> WORK TO BE COMPLETED: Give back exactly the lines of the material below that start at the line containing "Select the current record number box" and end at the line containing "Viewport: 891px width, 577px height.", and no others.

■ ■ ■ ■ ■ ■ ■

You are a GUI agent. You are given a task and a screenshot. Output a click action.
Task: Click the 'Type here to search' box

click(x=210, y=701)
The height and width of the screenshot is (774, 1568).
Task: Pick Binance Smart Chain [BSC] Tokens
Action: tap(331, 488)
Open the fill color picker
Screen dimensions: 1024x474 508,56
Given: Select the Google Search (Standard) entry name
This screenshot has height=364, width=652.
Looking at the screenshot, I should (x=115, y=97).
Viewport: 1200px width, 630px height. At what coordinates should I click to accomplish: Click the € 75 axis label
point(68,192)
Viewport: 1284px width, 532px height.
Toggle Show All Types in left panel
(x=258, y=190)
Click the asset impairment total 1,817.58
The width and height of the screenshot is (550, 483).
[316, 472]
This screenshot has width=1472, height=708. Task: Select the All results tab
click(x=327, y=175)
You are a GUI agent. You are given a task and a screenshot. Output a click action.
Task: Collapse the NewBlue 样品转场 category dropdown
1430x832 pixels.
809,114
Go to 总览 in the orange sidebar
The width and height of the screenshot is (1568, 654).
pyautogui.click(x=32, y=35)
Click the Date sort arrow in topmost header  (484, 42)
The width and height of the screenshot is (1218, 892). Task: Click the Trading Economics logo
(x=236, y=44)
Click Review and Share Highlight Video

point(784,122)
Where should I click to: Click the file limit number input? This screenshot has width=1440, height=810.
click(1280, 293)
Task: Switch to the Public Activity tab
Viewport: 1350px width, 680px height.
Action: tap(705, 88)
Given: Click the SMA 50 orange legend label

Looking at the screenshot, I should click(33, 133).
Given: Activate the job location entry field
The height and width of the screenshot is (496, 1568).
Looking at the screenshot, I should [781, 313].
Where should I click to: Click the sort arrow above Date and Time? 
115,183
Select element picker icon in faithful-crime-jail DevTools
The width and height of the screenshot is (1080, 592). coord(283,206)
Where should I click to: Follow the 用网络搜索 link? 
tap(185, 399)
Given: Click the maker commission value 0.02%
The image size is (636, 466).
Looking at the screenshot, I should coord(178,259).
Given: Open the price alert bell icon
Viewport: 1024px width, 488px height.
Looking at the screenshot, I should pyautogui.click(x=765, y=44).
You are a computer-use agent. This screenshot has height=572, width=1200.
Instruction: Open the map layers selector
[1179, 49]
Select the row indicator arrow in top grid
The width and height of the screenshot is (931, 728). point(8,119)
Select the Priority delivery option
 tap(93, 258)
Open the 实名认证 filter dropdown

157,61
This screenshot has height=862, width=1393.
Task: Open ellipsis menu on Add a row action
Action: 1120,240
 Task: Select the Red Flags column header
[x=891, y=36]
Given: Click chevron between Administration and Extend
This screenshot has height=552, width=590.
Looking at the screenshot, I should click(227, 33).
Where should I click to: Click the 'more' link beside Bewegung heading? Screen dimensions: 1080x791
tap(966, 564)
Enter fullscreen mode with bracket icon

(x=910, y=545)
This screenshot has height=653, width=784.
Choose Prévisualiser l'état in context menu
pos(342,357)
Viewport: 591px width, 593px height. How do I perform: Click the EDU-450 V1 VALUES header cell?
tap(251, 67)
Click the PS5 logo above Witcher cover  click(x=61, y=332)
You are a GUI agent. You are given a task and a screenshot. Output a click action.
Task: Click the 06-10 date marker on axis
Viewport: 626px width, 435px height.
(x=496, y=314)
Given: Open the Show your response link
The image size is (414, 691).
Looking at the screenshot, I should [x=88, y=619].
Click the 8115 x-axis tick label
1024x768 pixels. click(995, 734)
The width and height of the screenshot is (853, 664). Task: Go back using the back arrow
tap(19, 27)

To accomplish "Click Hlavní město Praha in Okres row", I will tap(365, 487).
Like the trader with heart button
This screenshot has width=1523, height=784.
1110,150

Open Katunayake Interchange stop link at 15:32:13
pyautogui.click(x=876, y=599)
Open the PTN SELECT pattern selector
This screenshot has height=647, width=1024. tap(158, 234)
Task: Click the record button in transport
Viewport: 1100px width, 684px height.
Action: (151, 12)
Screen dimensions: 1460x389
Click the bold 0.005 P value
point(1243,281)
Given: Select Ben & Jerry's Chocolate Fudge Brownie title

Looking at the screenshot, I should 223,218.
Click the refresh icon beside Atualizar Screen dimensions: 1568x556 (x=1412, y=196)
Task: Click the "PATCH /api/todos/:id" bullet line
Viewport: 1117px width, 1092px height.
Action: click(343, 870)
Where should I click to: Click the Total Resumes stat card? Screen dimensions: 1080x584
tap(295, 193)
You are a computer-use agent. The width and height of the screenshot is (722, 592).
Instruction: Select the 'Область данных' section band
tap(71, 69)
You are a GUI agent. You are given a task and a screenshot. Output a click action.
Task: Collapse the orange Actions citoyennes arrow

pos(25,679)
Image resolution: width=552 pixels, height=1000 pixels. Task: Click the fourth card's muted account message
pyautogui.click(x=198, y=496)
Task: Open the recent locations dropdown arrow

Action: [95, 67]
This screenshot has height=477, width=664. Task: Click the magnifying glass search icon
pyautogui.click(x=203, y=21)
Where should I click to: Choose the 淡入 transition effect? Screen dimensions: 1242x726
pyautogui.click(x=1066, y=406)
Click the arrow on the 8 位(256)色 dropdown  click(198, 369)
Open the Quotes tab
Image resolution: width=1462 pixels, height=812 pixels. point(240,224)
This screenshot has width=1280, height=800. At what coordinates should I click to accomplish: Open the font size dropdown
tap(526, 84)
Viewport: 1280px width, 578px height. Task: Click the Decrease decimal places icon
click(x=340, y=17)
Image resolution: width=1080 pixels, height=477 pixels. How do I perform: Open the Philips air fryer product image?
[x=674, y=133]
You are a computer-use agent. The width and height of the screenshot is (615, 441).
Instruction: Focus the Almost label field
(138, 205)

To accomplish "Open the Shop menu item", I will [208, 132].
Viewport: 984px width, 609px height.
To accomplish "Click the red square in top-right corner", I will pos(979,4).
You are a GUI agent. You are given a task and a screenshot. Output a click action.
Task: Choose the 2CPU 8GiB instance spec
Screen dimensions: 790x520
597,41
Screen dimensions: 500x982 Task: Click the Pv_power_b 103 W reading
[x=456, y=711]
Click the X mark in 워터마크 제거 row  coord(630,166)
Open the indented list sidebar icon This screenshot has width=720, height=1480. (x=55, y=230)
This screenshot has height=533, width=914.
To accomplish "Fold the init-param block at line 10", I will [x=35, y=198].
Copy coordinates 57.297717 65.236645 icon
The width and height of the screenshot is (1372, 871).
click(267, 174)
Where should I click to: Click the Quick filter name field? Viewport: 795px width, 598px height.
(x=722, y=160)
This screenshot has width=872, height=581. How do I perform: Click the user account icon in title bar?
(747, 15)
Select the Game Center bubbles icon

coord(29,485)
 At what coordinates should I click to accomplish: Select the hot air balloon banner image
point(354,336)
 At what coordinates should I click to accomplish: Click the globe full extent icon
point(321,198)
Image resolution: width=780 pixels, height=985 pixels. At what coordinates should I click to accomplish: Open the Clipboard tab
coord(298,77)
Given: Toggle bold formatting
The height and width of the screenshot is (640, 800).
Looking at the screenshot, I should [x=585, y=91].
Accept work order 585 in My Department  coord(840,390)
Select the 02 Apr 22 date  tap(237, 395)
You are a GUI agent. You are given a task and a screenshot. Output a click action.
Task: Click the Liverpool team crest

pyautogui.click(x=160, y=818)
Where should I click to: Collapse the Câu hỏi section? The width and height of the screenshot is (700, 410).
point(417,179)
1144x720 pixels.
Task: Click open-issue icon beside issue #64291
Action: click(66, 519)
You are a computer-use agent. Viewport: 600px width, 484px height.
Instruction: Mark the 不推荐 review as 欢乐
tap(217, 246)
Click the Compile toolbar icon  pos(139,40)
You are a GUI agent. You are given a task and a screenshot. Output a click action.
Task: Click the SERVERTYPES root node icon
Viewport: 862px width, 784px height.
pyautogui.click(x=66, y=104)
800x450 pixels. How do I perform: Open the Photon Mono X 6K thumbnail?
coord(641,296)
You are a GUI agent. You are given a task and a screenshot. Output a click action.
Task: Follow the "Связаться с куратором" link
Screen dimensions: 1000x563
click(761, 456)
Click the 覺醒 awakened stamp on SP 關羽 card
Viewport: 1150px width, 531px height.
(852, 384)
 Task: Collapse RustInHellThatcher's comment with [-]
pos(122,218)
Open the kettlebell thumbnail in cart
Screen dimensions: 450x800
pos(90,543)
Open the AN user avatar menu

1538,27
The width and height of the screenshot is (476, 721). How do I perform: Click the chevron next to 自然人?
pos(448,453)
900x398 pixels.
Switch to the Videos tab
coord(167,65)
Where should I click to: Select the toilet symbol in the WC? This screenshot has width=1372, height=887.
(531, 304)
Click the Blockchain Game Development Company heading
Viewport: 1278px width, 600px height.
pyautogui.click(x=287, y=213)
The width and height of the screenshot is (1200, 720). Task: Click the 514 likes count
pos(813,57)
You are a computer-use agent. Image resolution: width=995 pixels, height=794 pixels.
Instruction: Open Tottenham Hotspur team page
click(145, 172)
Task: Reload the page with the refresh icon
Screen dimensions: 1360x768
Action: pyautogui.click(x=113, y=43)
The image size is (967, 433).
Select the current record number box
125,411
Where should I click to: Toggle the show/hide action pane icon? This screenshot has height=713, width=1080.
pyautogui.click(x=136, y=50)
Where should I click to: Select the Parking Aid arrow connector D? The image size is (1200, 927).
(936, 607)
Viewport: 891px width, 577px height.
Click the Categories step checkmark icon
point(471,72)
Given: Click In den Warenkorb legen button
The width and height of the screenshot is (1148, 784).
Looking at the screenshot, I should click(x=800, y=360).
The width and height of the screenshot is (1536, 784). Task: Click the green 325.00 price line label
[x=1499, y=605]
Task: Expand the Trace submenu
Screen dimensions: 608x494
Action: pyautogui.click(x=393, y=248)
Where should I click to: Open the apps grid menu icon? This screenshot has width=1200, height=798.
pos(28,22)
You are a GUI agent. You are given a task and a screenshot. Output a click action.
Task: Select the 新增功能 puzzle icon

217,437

■ ■ ■ ■ ■ ■ ■

> EXERCISE RESULT:
Select the current record number box
125,411
Where should I click to: Toggle the show/hide action pane icon? This screenshot has height=713, width=1080.
pyautogui.click(x=136, y=50)
Where should I click to: Select the Parking Aid arrow connector D? The image size is (1200, 927).
(936, 607)
Viewport: 891px width, 577px height.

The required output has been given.